Facilities deep in mountains are no problem at all. The SLBM MIRV's are designed to cope with that. The basic doctrine is the first MIRV penetrates before detonating, followed by a second MIRV a few blinks later for hardened, buried target destruction.

that assumes we know where they all are - but we don't even know how many they have, led alone where they might all be positioned. and my understanding is that they also have mobile launchers - unless you can confirm that's not the case.

anyways, to be clear, the idea of making North Korea simply cease to exist is nothing but an idle fantasy, and in any case, their conventional means of retaliation are they can hit back with is more than bad enough:

"If the US is worried North Korea might make the first move, though, it could launch a preemptive surgical strike on North Korea.

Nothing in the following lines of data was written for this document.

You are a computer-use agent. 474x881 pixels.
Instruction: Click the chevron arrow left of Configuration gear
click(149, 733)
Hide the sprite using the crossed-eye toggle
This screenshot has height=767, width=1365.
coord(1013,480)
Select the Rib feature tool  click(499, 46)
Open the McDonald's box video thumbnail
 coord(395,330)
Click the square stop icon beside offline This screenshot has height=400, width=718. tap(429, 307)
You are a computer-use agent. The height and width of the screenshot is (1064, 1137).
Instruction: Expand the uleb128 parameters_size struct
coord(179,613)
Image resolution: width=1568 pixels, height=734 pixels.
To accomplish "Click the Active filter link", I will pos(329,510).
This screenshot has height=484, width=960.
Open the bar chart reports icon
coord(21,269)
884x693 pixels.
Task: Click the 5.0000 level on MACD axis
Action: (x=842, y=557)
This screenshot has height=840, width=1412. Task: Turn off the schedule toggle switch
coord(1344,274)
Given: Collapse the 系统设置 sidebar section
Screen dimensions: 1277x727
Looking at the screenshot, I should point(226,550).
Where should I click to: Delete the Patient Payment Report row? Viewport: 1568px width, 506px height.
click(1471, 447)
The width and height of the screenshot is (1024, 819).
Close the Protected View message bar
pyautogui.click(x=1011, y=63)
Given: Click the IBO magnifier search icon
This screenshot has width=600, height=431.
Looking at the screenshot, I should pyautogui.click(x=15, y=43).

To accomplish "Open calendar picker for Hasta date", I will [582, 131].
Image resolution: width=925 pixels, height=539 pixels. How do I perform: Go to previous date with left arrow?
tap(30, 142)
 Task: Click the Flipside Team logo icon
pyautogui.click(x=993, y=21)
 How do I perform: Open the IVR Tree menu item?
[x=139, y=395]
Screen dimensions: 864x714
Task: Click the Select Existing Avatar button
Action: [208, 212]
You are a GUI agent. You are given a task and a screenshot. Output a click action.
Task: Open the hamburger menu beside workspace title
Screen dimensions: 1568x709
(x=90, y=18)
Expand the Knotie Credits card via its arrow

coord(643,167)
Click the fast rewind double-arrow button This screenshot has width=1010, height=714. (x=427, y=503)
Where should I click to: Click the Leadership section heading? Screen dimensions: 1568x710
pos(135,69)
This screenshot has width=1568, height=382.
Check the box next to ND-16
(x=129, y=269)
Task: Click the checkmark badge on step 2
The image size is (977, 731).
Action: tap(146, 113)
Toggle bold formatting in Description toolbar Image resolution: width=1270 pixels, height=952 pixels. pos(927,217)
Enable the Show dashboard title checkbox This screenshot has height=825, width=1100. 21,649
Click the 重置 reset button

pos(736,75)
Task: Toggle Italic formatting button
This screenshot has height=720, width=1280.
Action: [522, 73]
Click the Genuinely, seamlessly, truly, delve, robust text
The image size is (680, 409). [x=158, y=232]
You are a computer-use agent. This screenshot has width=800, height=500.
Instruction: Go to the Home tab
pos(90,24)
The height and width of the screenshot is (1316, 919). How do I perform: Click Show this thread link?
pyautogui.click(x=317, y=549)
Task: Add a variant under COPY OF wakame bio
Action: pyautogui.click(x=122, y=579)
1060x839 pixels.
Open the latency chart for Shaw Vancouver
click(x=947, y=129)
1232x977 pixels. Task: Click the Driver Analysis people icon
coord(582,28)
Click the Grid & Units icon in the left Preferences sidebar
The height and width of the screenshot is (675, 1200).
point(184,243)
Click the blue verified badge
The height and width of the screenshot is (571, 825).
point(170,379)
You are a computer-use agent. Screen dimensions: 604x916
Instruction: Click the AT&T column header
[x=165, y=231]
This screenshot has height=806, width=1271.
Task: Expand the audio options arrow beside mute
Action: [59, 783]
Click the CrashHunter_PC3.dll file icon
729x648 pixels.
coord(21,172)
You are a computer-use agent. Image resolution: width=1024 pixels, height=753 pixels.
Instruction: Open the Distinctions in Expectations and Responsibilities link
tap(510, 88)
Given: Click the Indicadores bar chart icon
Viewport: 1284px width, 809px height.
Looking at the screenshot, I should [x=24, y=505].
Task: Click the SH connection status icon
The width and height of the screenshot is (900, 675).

It would certainly do damage to the country’s missile and nuclear programs. But North Korea would retaliate, imperiling the safety of US allies South Korea and Japan.

Pyongyang has the world’s largest artillery arsenal at its disposal, with around 8,000 rocket launchers and artillery cannons on its side of the demilitarized zone between the North and South, and it could use that arsenal to strike the major capital of Seoul. It could also use its short-range missiles to strike Tokyo and other large Japanese urban areas, some of them with only about a 10-minute warning.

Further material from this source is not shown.